Le Pape ? Je parle bien sûr de Paul
Bocuse, et de son restaurant 3 étoiles depuis 1965, au bord de la Saône à
Collonges au Mont d'Or (clic). Qu'aviez-vous compris ?
Un peu d'histoire. C'est dans les années soixante dix qu'eut lieu mon éveil à la cuisine. A l'époque, on voyait Paul Bocuse dans toutes les émissions culinaires à la télévision, et je notais soigneusement les recettes, à côté de celles de Vergé, Guérard et Troisgros, dans un cahier rouge que j'ai toujours. Je ne vais pas vous rappeler son parcours. Si toutefois vous veniez de la planète mars, vous le trouverez ICI. Je puis dire que, adolescente, j'ai appris à faire la cuisine avec Paul Bocuse, car c'est en suivant les recettes de son livre "La Cuisine du Marché" que j'ai fait mes premiers plats, de la tarte Tatin à la poule au riz, en passant par la soupe à l'oignon, la brioche, le filet de canard sauce poivrade, le gratin de macaronis ou la salade de haricots verts.

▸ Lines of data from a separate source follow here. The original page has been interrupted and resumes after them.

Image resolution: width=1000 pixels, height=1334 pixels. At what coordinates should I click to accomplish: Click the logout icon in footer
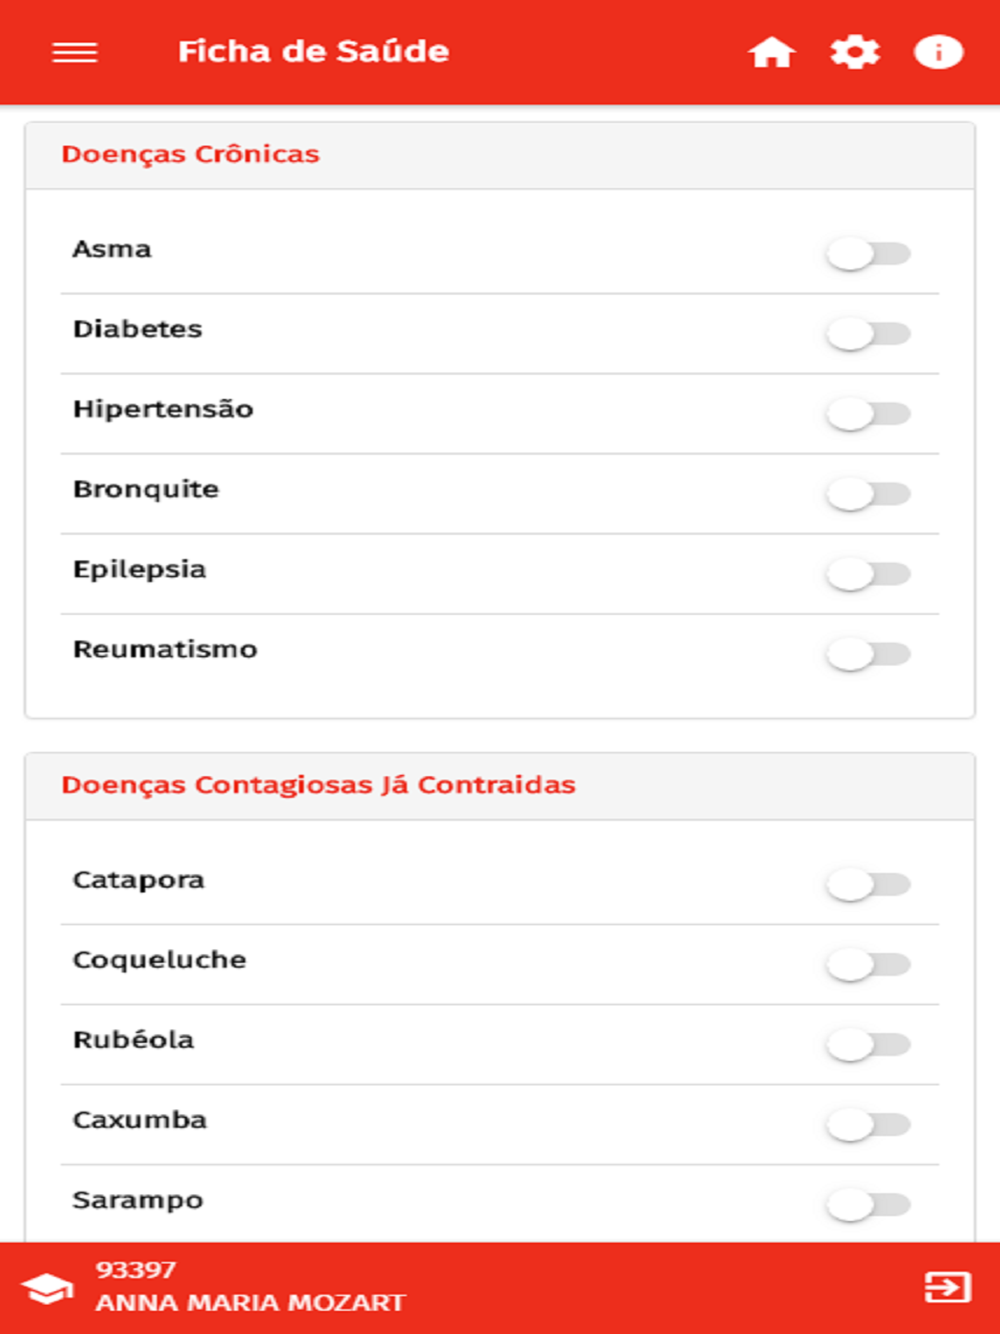947,1287

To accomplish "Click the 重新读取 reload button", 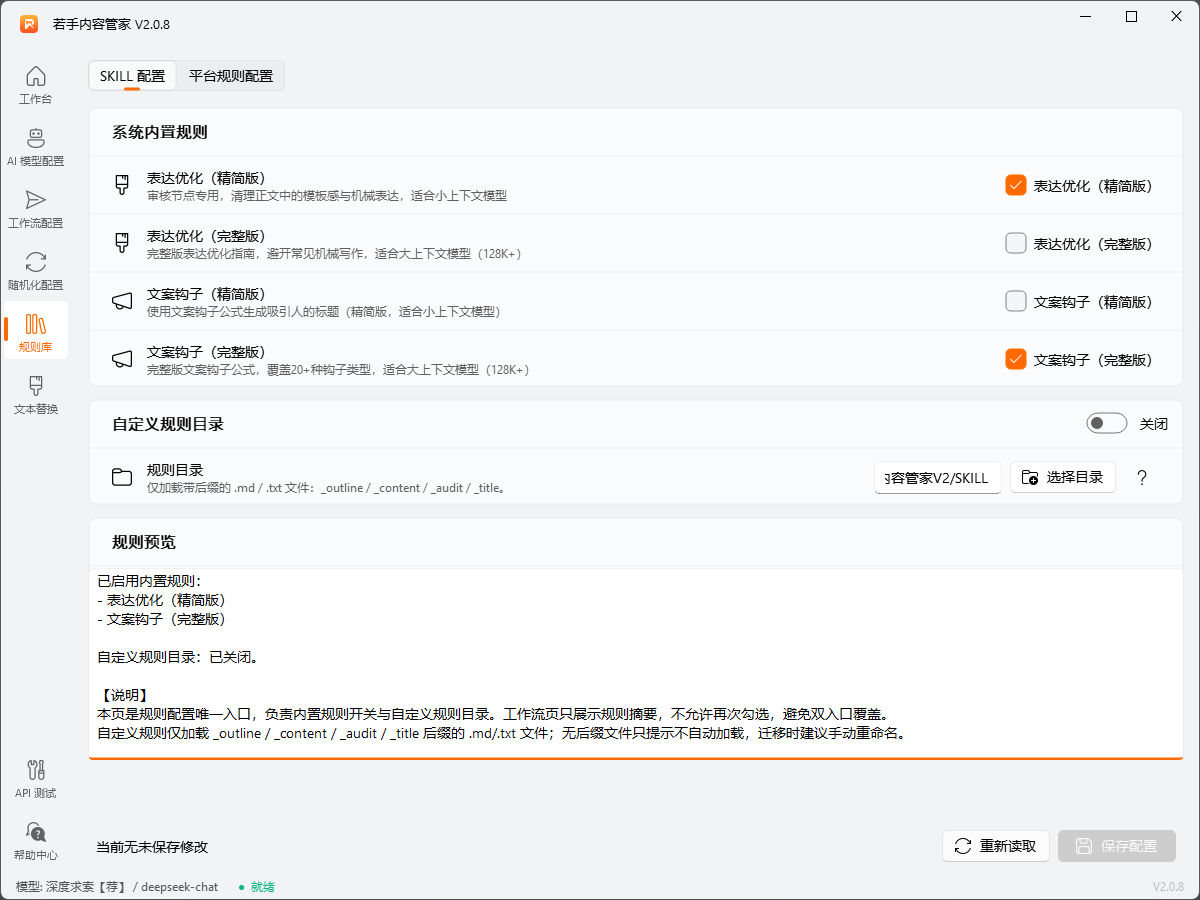I will [996, 846].
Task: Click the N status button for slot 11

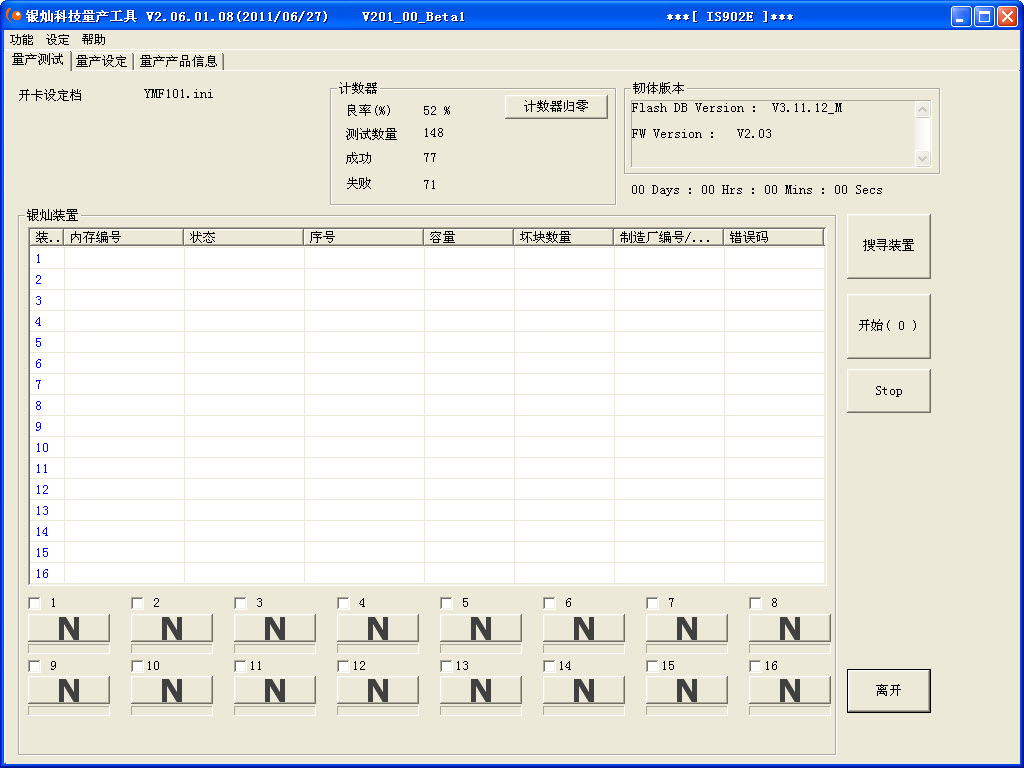Action: pos(275,690)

Et c'est en lisant les recettes que je rêvais de la soupe aux truffes VGE, de la poularde en demi-deuil, du lièvre à la Royale et autres grands plats emblématiques de la cuisine française. On avait peu de livres de cuisine à l'époque. La Bonne Cuisine de Madame Saint Ange pour l'ancienne, et la Cuisine du Marché de Monsieur Bocuse pour la moderne. Oui, la moderne.
On ne nous sert qu'une seule gougère à l'apéritif, et c'est fort fort heureux ! Elle sort du four pour sauter dans notre bouche, toute tiède, croquante et moelleuse.
Alors quand j'ai lu sur internet des critiques, du genre : le décor est kitsch, la cuisine est nullement créative, la présentation des plats est basique et sans recherche, la vaisselle est démodée, là je rigole doucement, je lève les yeux au ciel en soupirant et je me dis qu'il faut bien de tout pour faire un monde. Hé oui, pas d'assiettes carrées ou triangulaires, pas d'ardoises où se battent en duel une caille désossée en forme de parallélépipède rectangle, une barre de carotte-panais ou de petit-pois-feuilles-de-menthe (selon la saison) collés à l'agar, une ligne de sauce pratiquement virtuelle et une pincée de poudre de perlimpinpin qu'il faut sniffer à la paille. Chez Bocuse, les assiettes sont rondes (quelle ringardise !), en fine porcelaine de Sèvres ou de Limoges (ça existe encore ?) et, oui, le décor des assiettes comme celui de la salle est kitschissime à souhait, coloré, tarabiscoté, avec une grande cheminée, des dorures, des tableaux qui nous racontent des histoires, des perdrix qui s'ébattent sur fond d'azur, en compagnie de lièvres et de petits poissons : on se croirait dans le salon d'une grand tante de province (ciel, comme c'est désuet !). Mais surtout c'est chaleureux et il y règne une immense générosité, un je ne sais quoi de bon enfant, un air de bonne humeur, et du bonheur, du bonheur ! Des insensés viennent peut-être chez Bocuse pour manger de la cuisine moléculaire, ou de la fusion food dans des ardoises rectangulaires... Heu...on a dû mal les renseigner ou ils se sont tout simplement trompés d'adresse.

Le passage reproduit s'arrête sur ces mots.